Splicetoday

Writing
Sep 05, 2016, 06:58AM

Beachcombing Family

It’s a real thing.

Rsz screen shot 2016 09 04 at 104416 pm.png?ixlib=rails 2.1

As beachcombers, we are often alone on the beach searching for treasure. Sometimes, we go with a friend, but this can be weird, because when someone sees that rare piece of purple sea glass in the distance, decisions have to be made. Do you let your friend “see” it first, or do you make a dash for it, dancing around and showing it off to the friend who didn’t make it there first? Do you casually stroll ahead and pick it up, tuck it in your bag, and act like it never happened? Depends on the friendship.

As a writer, kayaker, and social recluse, I’m usually on the beach alone. So last weekend at the North American Sea Glass Festival and again this coming weekend at the Santa Barbara Sea Glass and Ocean Arts Festival and next month at the Northeast Expo in Massachusetts, I get to be surrounded by people who understand the need to search the beach for treasure; the connection it gives us to those from the past. Seeing other collectors, jewelers and artists from other geographic areas I see maybe only once a year is fun but frustrating—there aren’t enough hours in the weekend (and everyone is working at booths or exhibits) to spend time catching up. Maybe next year we should plan a big pancake breakfast (beach bar party?) somewhere so we can all just sit around a table and chill outside the conference centers. It was nice In Ocean City last week to run into vendors on the boardwalk or spend time talking with them at their booths.

The worldwide beachcombing community is large but close, and social media has meant that we have a way of finding each other and staying together. A Ning group called Seaglasslovers was probably the earliest online way that people with this common interest could communicate—and they did. Beach locations, sea glass identification, sharing photos, chatting, and making friends with people around the world all became possible with the Internet. The group is on Facebook and has become very active there, with 12,000 members, frequent posts and an engaged interactive community. Discussions are often lively. Hundreds of other Facebook groups are available for any specific niche community in sea glass, based on geography, specific interest, product or type of beachcombing find.

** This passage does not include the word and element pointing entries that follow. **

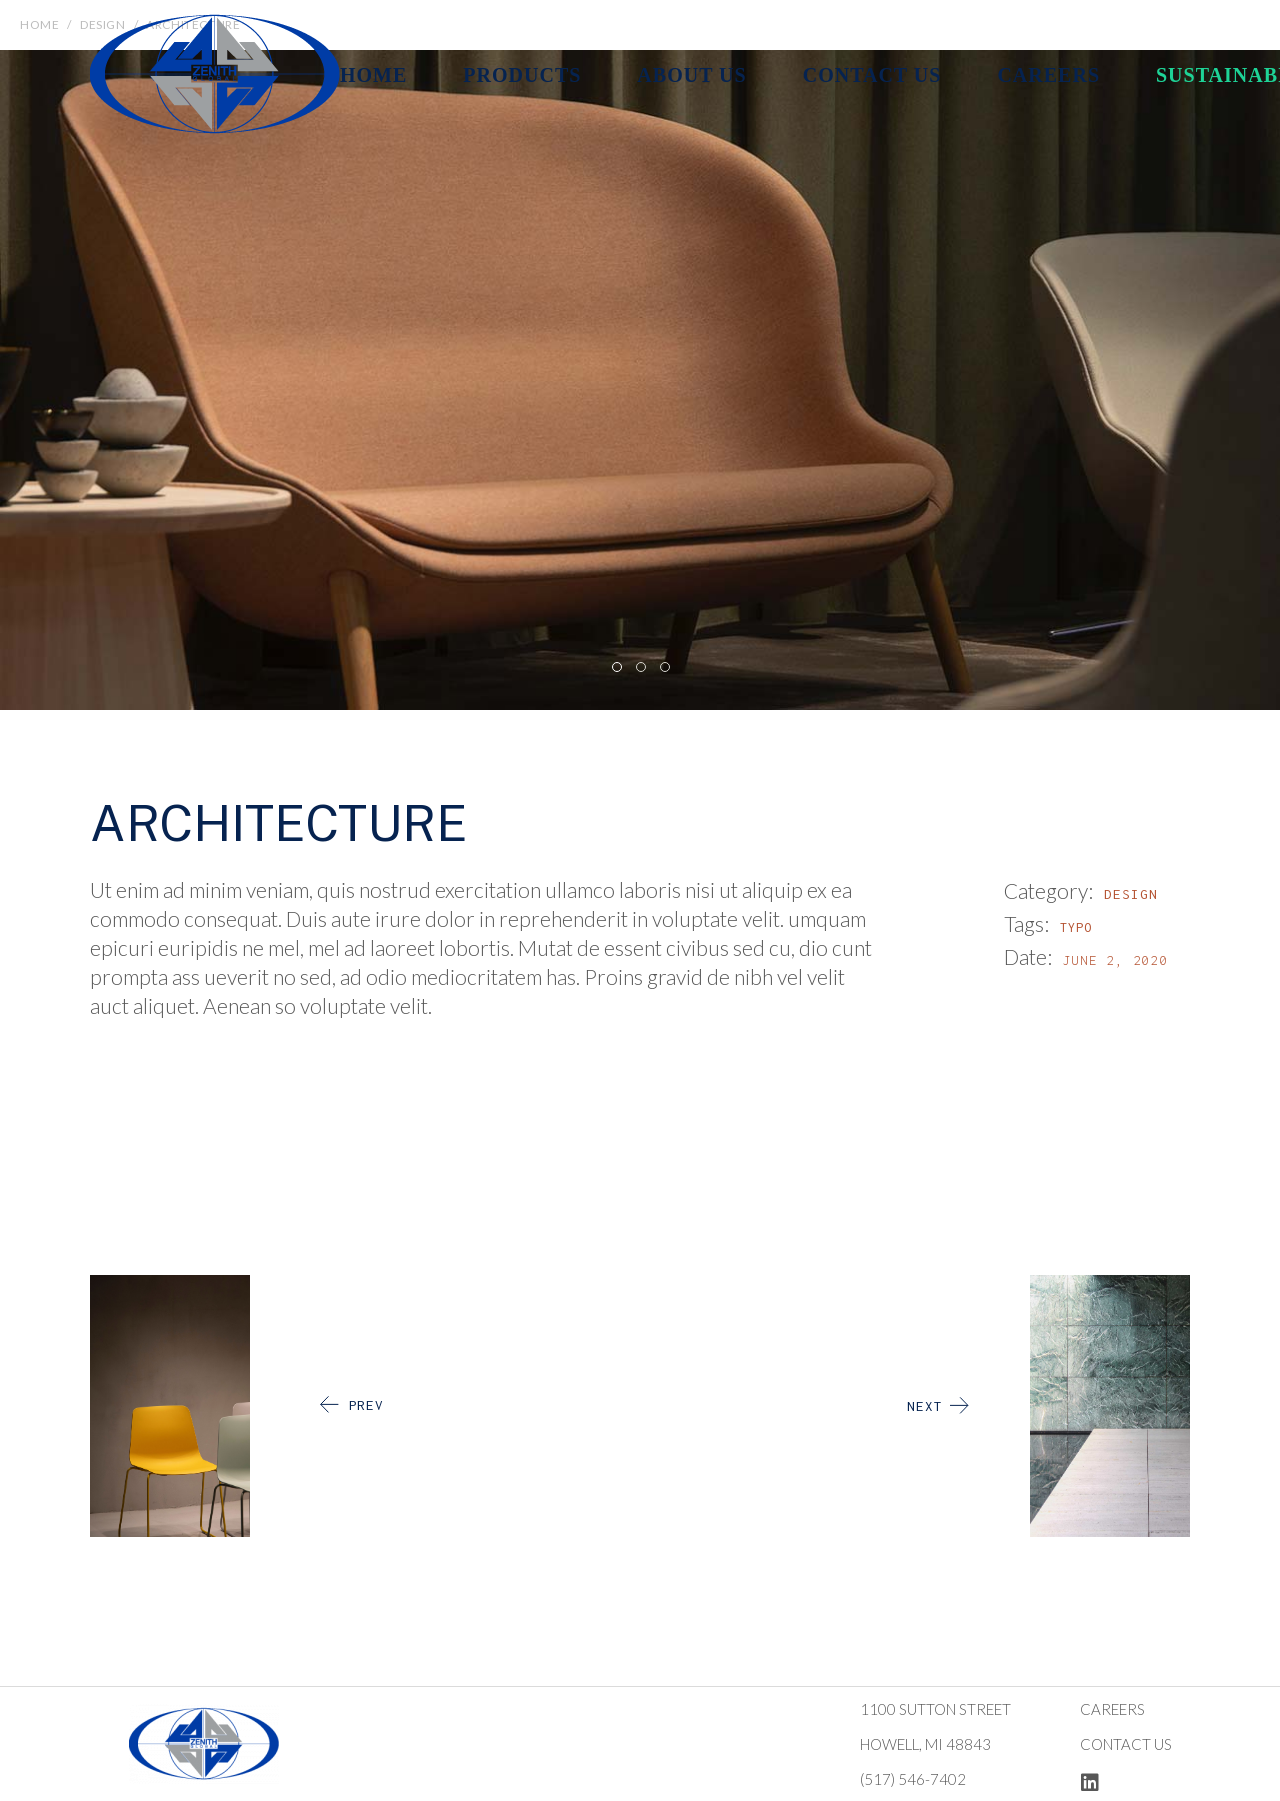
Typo (1076, 927)
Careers (1112, 1709)
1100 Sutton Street (935, 1709)
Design (1131, 894)
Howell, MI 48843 (925, 1744)
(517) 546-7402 (913, 1779)
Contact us (1126, 1744)
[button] (616, 666)
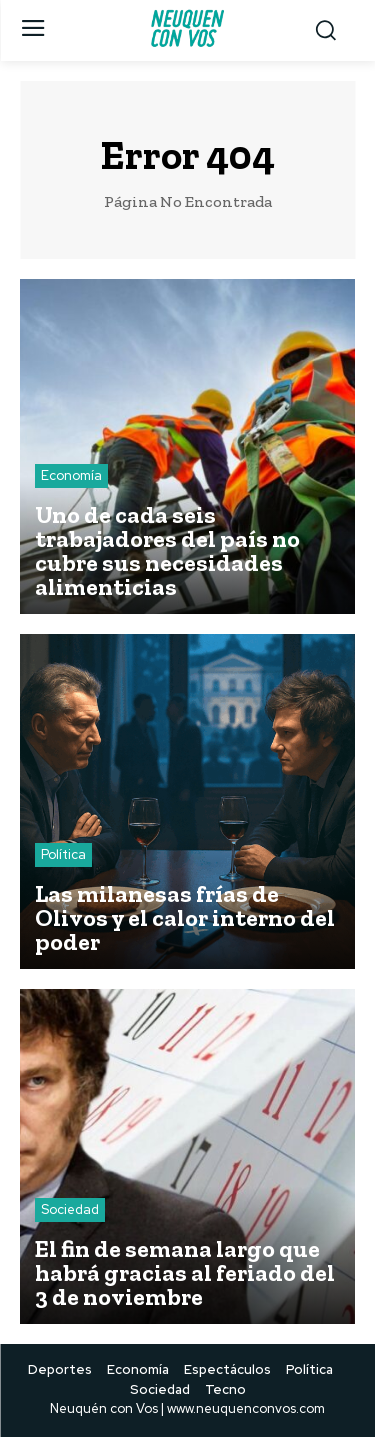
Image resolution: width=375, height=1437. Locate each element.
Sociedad (70, 1209)
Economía (71, 475)
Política (63, 854)
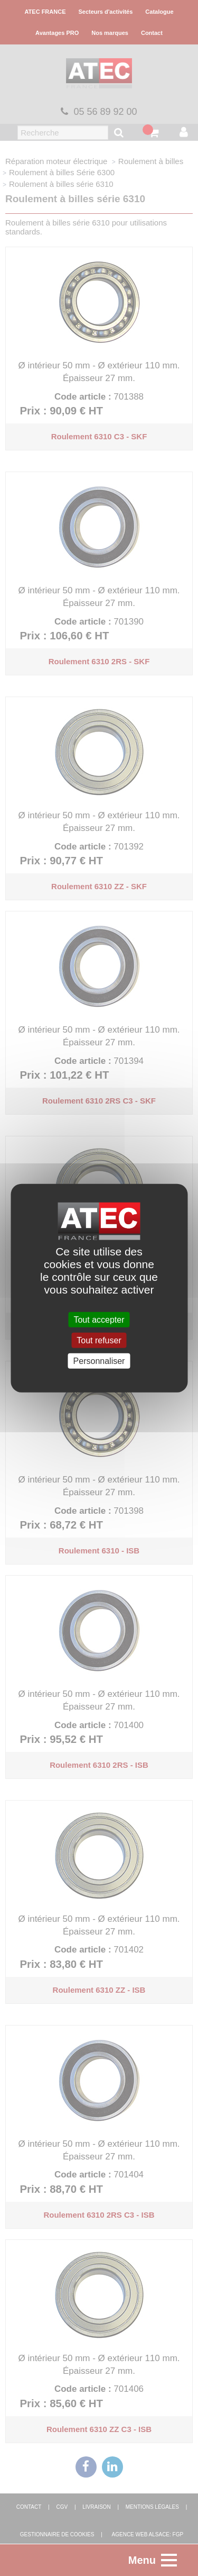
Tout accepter (98, 1319)
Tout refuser (99, 1339)
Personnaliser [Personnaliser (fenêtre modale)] (99, 1361)
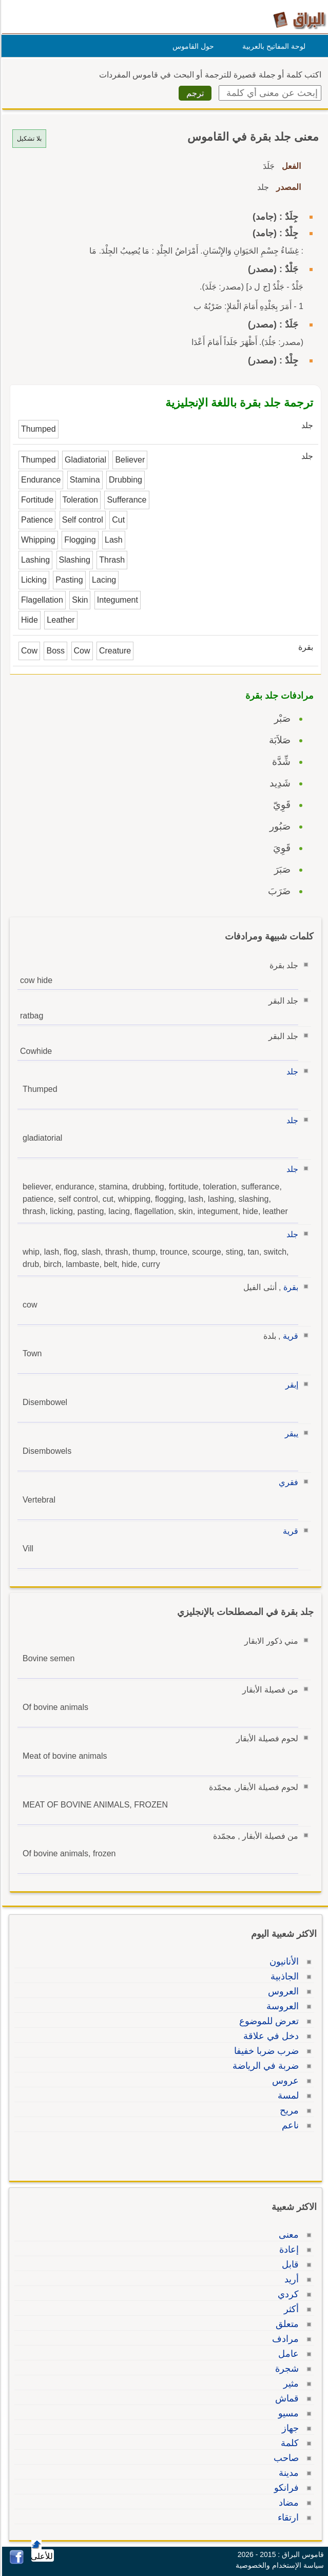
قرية (289, 1336)
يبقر (290, 1433)
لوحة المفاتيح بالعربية (272, 46)
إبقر (290, 1384)
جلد (291, 1071)
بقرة (289, 1287)
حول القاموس (192, 46)
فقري (287, 1482)
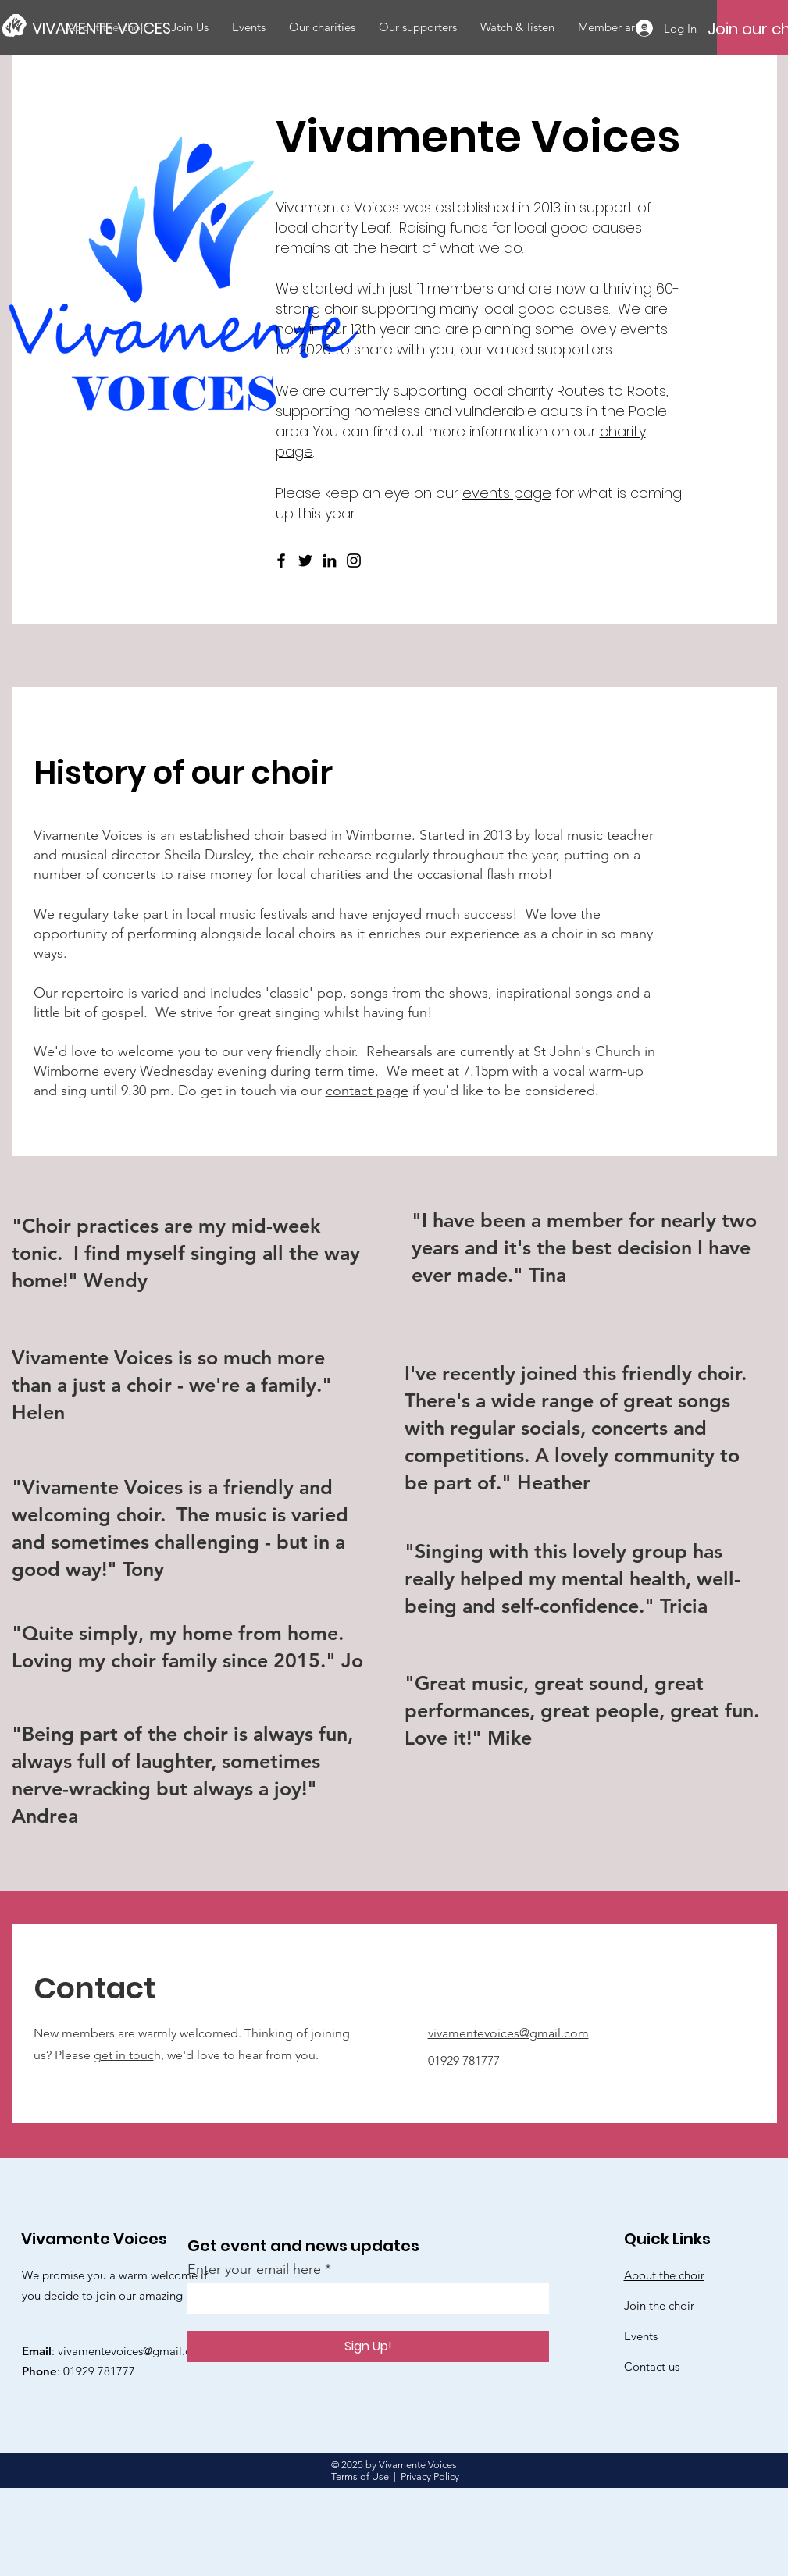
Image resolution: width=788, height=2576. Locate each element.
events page (506, 493)
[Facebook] (281, 560)
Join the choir (659, 2305)
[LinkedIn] (329, 560)
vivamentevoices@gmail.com (508, 2033)
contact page (367, 1090)
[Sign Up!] (368, 2346)
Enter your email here (254, 2269)
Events (641, 2336)
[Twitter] (305, 560)
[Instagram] (353, 560)
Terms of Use (360, 2476)
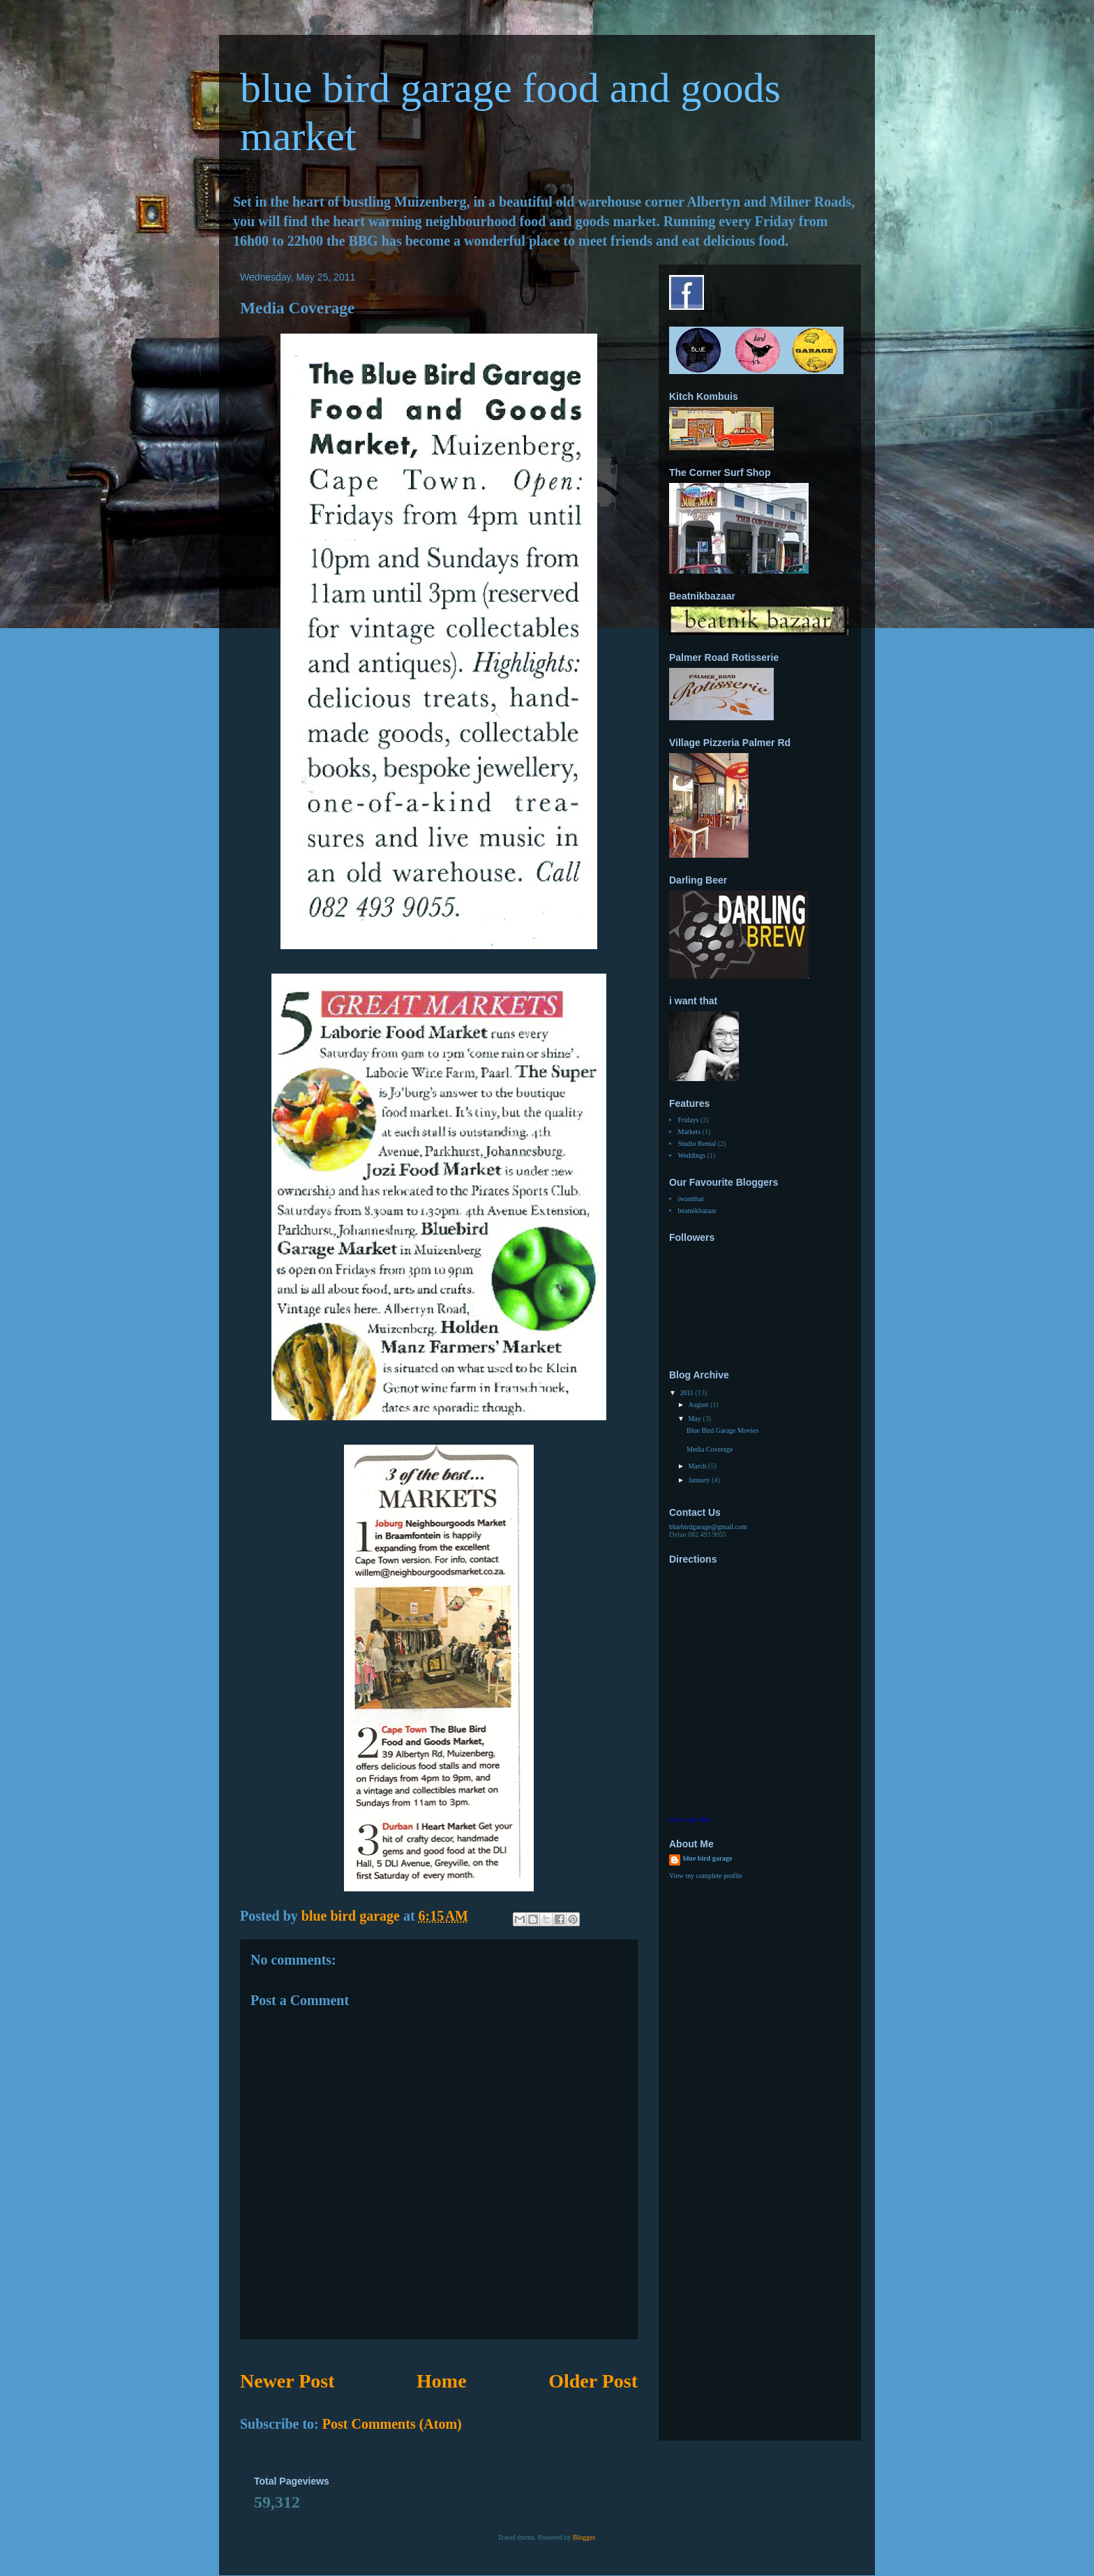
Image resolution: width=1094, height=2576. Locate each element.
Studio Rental (697, 1143)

Beachcombing is at its best when sharing and friendship abound. When my tray of precious sea pottery finds was lost last year at the festival, friends from around the world sent me pieces of pottery to help replace my losses. Each time someone I’d never met would give me a piece of pottery (once, one was a side-by-side match to a lost piece, found on the other side of the Chesapeake, see photo: left is a picture of my iPhone with the Instagram photo showing the lost piece while a photo was taken from another phone of the piece of pottery, right, that I was handed at a sea glass show, lying on the phone), I’d feel connected again to the beauty of the community’s giving nature. The stories that are connected with people and their finds are what make beachcombing come alive.

The longer you are around the community, the more stories you hear: people finding a piece of glass or pottery on the beach the day after the death of a loved one. (I reviewed Richard LaMotte's book The Lure of Sea Glass, filled with some of these stories.) When you meet people at sea glass shows, sometimes they have their one most significant beachcombing find with them, kept in a special pouch, or are wearing it in a necklace. Recently, on an Instagram “beach photo challenge,” sea glass hunters told stories of their first finds, and many of them were nostalgic, the finds kept in safe places to be remembered separately from their collections.

Beachcombing isn’t about stuff; it’s about people. We are connected to one another through our love for nature, walking beaches, appreciating the ever-changing tides and the wave-worn treasures we sometimes find and always appreciate as gifts from the sea, gifts we sometimes are more than happy to share with our beachcombing families.